(GIVEN TASK):
Rewrite the items from the very first line through the line with "will (x=140, y=1171).", changing "delivery truck" to "cargo van" and keeping everything else the same. Return only those lines.

(MATERIAL SHOWN):
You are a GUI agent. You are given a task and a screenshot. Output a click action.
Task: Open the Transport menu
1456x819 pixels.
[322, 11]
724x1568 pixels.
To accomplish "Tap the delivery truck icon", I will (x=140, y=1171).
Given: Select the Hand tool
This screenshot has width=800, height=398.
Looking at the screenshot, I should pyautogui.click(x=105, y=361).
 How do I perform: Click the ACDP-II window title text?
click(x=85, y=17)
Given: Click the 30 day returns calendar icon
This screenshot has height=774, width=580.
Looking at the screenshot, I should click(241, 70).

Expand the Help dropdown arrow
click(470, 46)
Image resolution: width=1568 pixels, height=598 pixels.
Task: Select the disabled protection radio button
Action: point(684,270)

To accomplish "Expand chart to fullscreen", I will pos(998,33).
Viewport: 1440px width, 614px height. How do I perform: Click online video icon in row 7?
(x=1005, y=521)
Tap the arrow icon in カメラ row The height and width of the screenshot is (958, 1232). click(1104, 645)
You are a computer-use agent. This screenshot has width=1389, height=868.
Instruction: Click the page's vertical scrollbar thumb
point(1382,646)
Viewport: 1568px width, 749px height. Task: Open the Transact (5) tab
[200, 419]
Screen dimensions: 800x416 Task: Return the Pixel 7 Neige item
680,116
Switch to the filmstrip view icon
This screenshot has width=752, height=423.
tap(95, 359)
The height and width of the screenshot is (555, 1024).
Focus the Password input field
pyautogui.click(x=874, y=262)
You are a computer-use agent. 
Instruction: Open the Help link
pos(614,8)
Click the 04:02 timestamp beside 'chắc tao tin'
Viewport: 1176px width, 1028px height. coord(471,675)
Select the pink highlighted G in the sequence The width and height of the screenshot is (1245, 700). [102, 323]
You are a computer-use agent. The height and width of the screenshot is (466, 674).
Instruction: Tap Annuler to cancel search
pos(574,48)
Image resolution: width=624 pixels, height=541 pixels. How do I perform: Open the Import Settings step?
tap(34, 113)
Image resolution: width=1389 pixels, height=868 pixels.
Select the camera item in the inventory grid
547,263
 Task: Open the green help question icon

(ANSWER TO THE TASK):
You are a GUI agent. You are given a task and a screenshot. Output a click action.
Task: Open the Transport menu
1456x819 pixels.
[322, 11]
724x1568 pixels.
To accomplish "Tap the cargo van icon", I will (x=140, y=1171).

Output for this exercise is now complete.